もちろん、サービスに設定した touch /home/ec2-user/test.txt コマンドも実行されています。
起動済みユニットの設定変更を反映
既に起動しているユニットの設定を変更した場合は、以下のコマンドで設定を反映できます。
Systemd タイマー (cron の代替)
Systemd タイマーとは、定期実行する systemd ユニットです。(cron の代替)
Systemd タイマーの設定
まずは、定期実行するサービスユニットを作成します。

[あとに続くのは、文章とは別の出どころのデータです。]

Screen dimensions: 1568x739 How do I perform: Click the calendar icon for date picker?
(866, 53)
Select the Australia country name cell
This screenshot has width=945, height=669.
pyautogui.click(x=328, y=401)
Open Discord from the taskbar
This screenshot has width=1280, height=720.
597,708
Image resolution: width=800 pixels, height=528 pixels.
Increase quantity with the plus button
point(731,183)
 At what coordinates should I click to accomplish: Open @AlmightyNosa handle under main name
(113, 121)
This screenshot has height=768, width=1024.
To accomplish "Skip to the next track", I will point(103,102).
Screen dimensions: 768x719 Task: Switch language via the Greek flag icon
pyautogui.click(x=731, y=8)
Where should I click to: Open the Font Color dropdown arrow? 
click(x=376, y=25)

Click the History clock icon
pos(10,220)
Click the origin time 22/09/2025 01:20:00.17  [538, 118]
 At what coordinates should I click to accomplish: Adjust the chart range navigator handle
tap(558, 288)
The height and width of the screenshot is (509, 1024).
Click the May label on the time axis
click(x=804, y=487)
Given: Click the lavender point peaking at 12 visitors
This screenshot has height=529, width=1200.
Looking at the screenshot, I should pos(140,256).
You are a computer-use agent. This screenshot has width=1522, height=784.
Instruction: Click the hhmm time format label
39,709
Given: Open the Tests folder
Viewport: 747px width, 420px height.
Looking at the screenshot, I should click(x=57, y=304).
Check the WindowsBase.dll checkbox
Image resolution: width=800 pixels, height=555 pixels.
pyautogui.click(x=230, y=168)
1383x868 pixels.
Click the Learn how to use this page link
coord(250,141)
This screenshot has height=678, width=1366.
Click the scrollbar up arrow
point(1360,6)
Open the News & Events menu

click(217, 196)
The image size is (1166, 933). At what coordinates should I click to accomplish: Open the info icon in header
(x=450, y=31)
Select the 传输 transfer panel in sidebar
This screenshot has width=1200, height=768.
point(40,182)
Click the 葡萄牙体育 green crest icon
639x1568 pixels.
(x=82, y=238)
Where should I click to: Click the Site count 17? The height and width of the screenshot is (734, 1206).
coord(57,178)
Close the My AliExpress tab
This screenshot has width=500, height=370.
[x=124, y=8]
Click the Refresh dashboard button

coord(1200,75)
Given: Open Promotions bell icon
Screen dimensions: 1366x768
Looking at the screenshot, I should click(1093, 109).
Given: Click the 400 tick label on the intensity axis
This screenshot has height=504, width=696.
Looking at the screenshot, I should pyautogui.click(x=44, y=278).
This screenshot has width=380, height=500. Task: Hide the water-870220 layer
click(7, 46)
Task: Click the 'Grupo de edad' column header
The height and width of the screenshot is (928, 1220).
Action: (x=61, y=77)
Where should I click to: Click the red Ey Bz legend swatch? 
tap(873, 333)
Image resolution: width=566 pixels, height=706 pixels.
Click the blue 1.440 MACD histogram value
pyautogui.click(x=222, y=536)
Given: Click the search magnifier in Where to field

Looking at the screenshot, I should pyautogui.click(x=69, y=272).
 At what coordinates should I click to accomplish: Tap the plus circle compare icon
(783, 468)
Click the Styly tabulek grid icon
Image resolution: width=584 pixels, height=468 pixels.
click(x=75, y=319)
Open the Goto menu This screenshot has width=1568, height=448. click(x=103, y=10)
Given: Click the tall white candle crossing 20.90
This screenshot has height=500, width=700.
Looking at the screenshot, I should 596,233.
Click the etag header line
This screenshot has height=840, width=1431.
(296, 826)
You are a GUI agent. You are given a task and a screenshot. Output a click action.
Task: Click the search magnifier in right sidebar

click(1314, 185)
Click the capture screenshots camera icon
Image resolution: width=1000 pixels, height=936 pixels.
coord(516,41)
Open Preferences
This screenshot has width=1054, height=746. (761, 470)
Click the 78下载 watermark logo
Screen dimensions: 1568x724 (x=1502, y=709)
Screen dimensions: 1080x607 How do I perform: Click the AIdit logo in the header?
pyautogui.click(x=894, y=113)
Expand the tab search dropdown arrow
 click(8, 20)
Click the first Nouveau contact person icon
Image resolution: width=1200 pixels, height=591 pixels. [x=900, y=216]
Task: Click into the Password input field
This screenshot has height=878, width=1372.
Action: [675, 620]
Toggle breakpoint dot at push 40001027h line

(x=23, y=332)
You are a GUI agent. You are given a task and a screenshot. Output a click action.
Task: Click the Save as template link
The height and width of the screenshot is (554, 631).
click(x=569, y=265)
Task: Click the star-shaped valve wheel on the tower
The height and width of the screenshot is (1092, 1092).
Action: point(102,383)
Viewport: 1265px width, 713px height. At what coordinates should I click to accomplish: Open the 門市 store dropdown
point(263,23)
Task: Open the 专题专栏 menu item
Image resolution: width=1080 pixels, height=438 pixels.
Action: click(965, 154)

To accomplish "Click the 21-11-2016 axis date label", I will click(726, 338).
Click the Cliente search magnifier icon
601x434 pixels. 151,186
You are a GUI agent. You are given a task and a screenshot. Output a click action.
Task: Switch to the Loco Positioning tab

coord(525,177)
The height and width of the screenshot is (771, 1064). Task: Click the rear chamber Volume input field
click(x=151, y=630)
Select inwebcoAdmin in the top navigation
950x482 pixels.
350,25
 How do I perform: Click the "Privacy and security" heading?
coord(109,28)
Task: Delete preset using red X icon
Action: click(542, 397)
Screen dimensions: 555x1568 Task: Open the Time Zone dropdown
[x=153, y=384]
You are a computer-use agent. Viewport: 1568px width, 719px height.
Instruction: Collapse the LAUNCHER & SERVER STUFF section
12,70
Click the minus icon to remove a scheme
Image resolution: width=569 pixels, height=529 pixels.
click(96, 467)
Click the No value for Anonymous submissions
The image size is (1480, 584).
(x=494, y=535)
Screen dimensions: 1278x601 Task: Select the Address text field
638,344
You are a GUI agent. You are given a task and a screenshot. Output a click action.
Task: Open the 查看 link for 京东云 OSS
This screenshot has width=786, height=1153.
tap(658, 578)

(先ほど作成したものと同じ)
今回は、ファイルを作成 (touch /home/ec2-user/test.txt) するサービスを作成します。
[Unit] Description=test service [Service] Type=simple ExecStart=touch /home/ec2-user/test.txt [Install] WantedBy=multi-user.target
次に、先ほどのサービスを定期実行するタイマーユニットを作成します。
[Timer] OnCalendar=Wed *-*-* 22:00:00 Unit=test.service [Install] WantedBy=multi-user.target
systemd タイマーの時間指定
時間の指定方法は OnCalendar= で以下のように指定します。
Oncalendar の値 | 意味 |
---|---|
[曜日 年-月-日 時:分:秒] | 例:Wed *-*-* 22:00:00 は、全ての年月日の水曜 22 時を表す 書式の詳細はこちら |
minutely | 毎分 |
hourly | 毎時間 |
daily | 毎日 |
monthly | 毎月 |
yearly | 毎年 |
systemd のタイムゾーンを変更
デフォルトでは UTC に設定されていることも多いので、タイムゾーンを確認します。
Time zone: n/a (UTC, +0000)
上記のようにタイムゾーンが日本じゃ無い場合は、Asia/Tokyo (JST, +0900) に設定します。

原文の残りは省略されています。